We see that in the very next verse. He says, “Do not regard him as an enemy, but warn him as a brother” (2 Thessalonians 3:15). In other words, the cut that you make in his skin by withdrawing your fellowship is surgery, not stabbing.

So, from these examples, I conclude that well-placed shame says you should feel shame for having a hand in anything that dishonors God, no matter how strong or wise or right it may look in the eyes of men. Now, when I say that we should feel shame if it is well-placed because of our wrongdoing, I don’t mean that we should feel shame indefinitely, any more than we ought to spend the rest of our lives on the surgeon’s operating table. I call it well-placed shame because it ought to be there, but it ought not to stay there.

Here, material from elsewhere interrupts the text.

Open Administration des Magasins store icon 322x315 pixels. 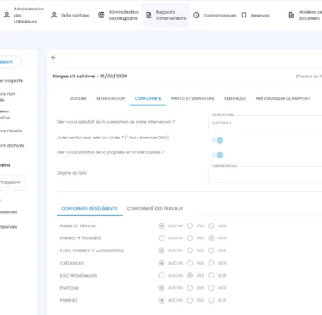pos(102,16)
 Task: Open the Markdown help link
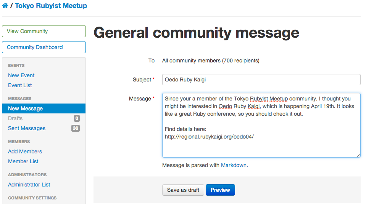(x=234, y=165)
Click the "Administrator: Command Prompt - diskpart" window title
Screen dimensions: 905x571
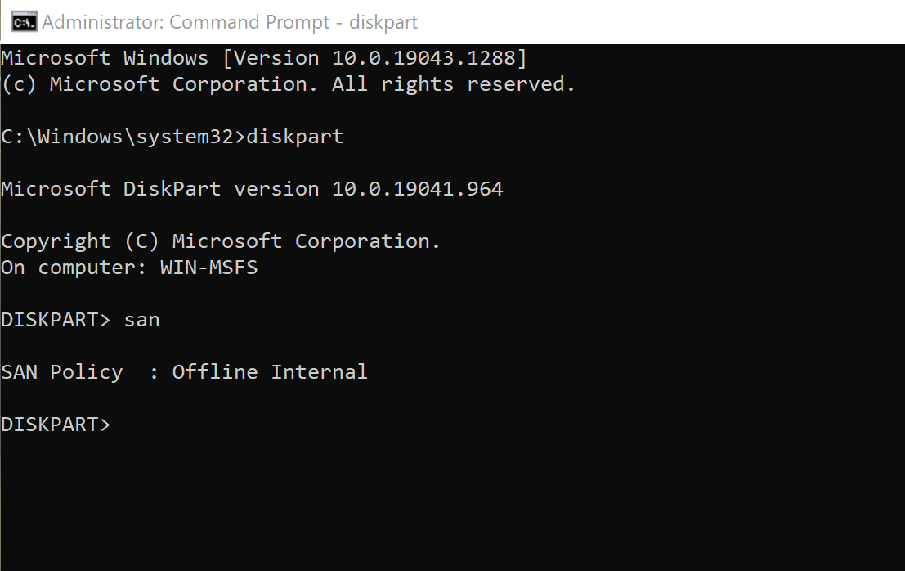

So the key question for both misplaced shame and well-placed shame is, How do we properly move beyond both of them? How do we get rid of both of them?

Beyond Shame

Now, before I give my basic biblical answer, let me acknowledge that there are some people who have been dumped on with so much misplaced shaming, perhaps when they were growing up, that their perspective is so distorted about God and about themselves, that they will need a lot of help from other Christians and perhaps counselors to see things clearly like they really are. In other words, I’m not claiming that the escape from misplaced shame is always easy. In fact, I would say it’s rarely easy.

But there is a way out of both misplaced shame that shouldn’t be there and well-placed shame that shouldn’t be there long or in any crippling way for the Christian. Here’s what Paul says about the way he escapes misplaced shame. Even though he endures mockery and imprisonment for Christ, which ordinarily would be very shaming, he says, “I am not ashamed, for I know whom I have believed, and I am convinced that he is able to guard until that day what has been entrusted to me” (2 Timothy 1:12).

So there’s the key phrase: “I know whom I have believed” — trusted, embraced, treasured, bowed to, loved. The key for Paul is believing. That is, he sees the glory of Christ. He embraces the glory of Christ, and he treasures it more than the opinions and persecutions of people. That’s the key: seeing and savoring and treasuring — believing Christ. With regard to putting away well-placed shame, it’s the same key: believing in Christ for the forgiveness of what you are ashamed of. Acts 10:43: “Everyone who believes in him receives forgiveness of sins through his name.”

Let me give one more glorious promise from God that covers both cases of misplaced shame and well-placed shame, so that we can get rid of both of them appropriately, quickly. Here’s Isaiah 45:17: “You [namely, you who believe] shall not be put to shame or confounded to all eternity.” Which Paul then applies to Christians with these words in Romans 10:11: “Everyone who believes in him will not be put to shame.” No one, finally, will be shamed in the kingdom of God. It will be over.